Benedito, que faleceu em 13 de janeiro deste ano, será homenageado no dia 2 de setembro na abertura do VI Seminário da Campanha Nem Um Poço a Mais, que acontece na próxima semana, de quarta-feira até sábado (2 a 7). Um dos poucos registros feitos sobre a situação está no filme Seu Corumba, o sheik pobre, que lhe rendeu a curiosa alcunha. Nele, o homem e sua esposa relatam a situação das terras que possuem cavalinhos de petróleo no meio e eucalipto ao redor.
Uma das responsáveis pela obra é Fabíola Melca, que produziu o documentário entre os anos de 2012 e 2013, em visitas com uma equipe à região de Corumba. “Documentar aquela história tornou-se importante pela invisibilidade que casos como esse têm. As pessoas não sabem o que acontece dentro de um campo de exploração petroleira, não sabem que a terra fica condenada, que as águas são contaminadas, que o ar é irrespirável e o barulho ensurdecedor. As pessoas não sabem que as famílias não têm o direito de dizer não!”, aponta.
Ela lembra que pelo fato do subsolo ser considerado propriedade da União, as áreas que detêm minerais podem ser consideradas de interesse nacional e requisitadas aos proprietários.”Porém, é do interesse nacional contaminar e expulsar comunidades de seus territórios? A troco de quê?”, questiona Fabíola.

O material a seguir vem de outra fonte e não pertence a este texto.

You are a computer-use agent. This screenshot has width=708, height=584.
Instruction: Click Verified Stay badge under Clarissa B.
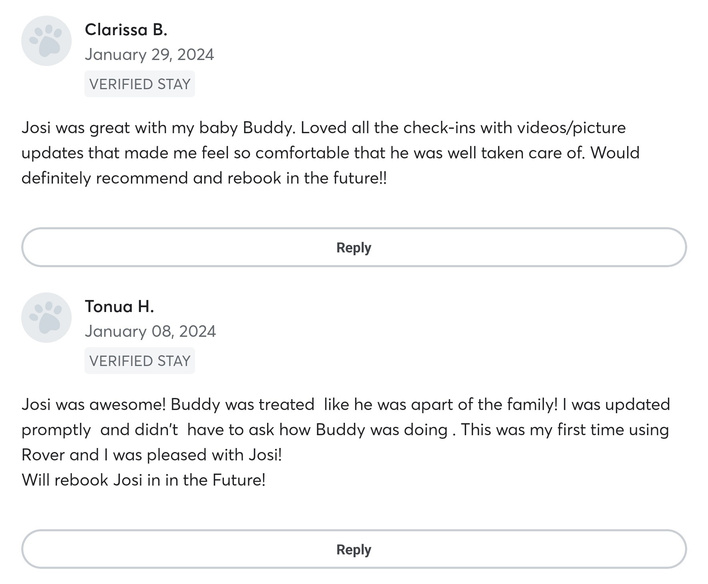[140, 84]
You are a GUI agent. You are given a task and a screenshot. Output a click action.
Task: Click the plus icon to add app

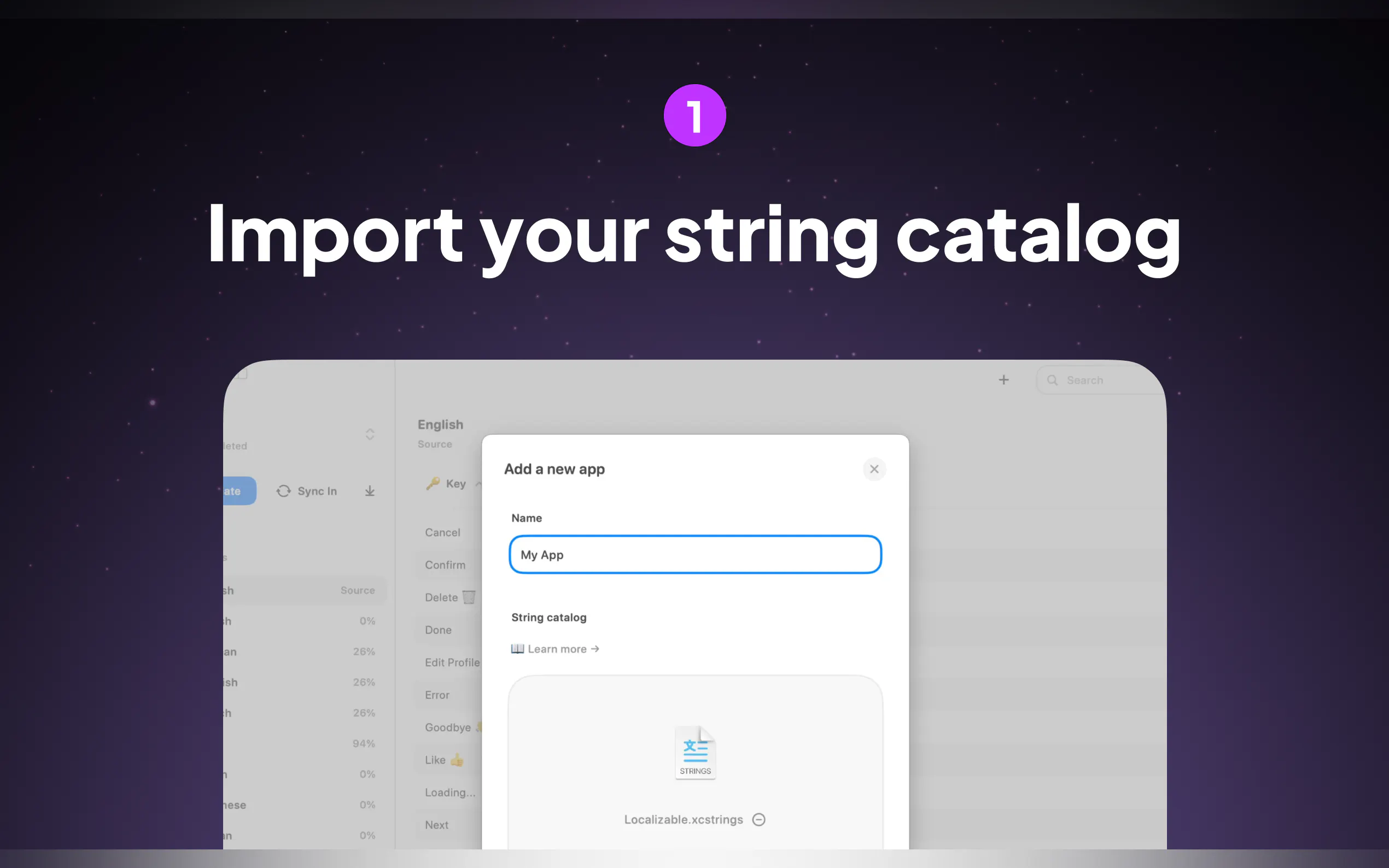(1003, 380)
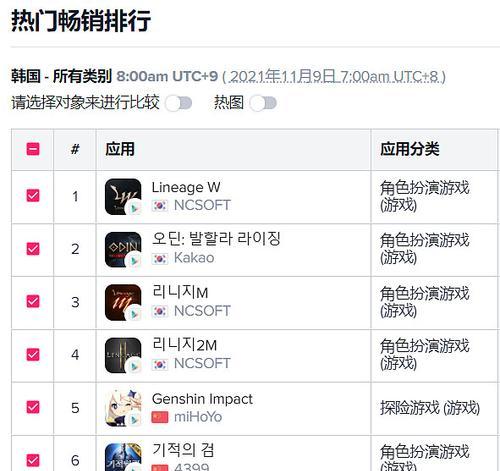The width and height of the screenshot is (500, 471).
Task: Open the Lineage W app link
Action: (186, 187)
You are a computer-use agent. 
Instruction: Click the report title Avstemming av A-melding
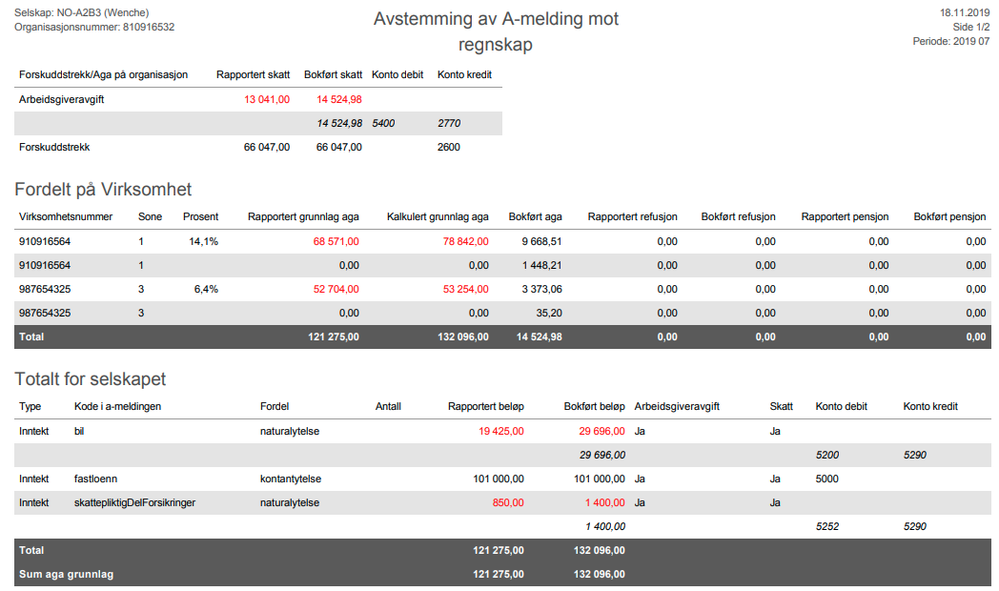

Para ela, o caso do “sheik pobre” ajuda a desconstruir a ideia de que o petróleo só traz riqueza por onde passa. As comunidades tradicionais raramente obtêm algum benefício pela exploração de seus territórios, sejam terrestres ou marítimos, no caso dos pescadores artesanais. Pelo contrário, sofrem os impactos sociais e ambientais da extração e pouco recebem em troca.
Seu Corumba, por exemplo, conta que as terras que eram de seu pai, de quem herdou o apelido, tiveram início da exploração petrolífera em 1974, porém só recebeu algum benefício em forma de royalties em 2000, e ainda assim muito abaixo do que teria direito. A época de início da exploração era ditadura militar, e ele relata que o pai teria sido coagido a aceitar a utilização do terreno para extração de petróleo e gás.
Com parte de sua terra coberta de concreto e cortada por tubulações, além do impacto dos grandes empreendimentos sobre as águas da região, Seu Corumba chegou a migrar com a família para a periferia de Conceição da Barra, mas ficava lá e cá, nunca deixou de ir e vir à sua terra. “Ele amava aquele lugar, era apaixonado”, conta a víuva Edinalva Claudiano. Lá o casal plantava mandioca, feijão, abóbora e verduras, e ainda produziam carvão, apesar de parte do território ocupado pelos poços.
“Se dependêssemos da Petrobras, a gente morreria de fome”, diz Edinalva, que conta que alguns vizinhos pensavam que o casal tinha muito dinheiro por possuir poços de petróleo em suas propriedades. Segundo ela, há nove anos, desde que acionou a empresa na Justiça por seus direitos, a família não recebeu mais nada pelo uso da área.
Em seus últimos meses de vida, Seu Corumba havia ido com a esposa para a nova terra de um dos filhos, na retomada de Cantagalo, onde havia melhores condições para a produção agrícola. A vida estava um pouco melhor desde que Benedito havia conseguido tirar sua aposentadoria. Apesar de se queixar de algum incômodo e mal-estar na barriga, os exames não haviam apontado nada de grave em Corumba até que um dia ele sentiu falta de ar e passou mal quando trabalhava na roça. Foi levado ao hospital, mas faleceu em 13 de janeiro de 2020. Na certidão de óbito foi registrado câncer no fígado.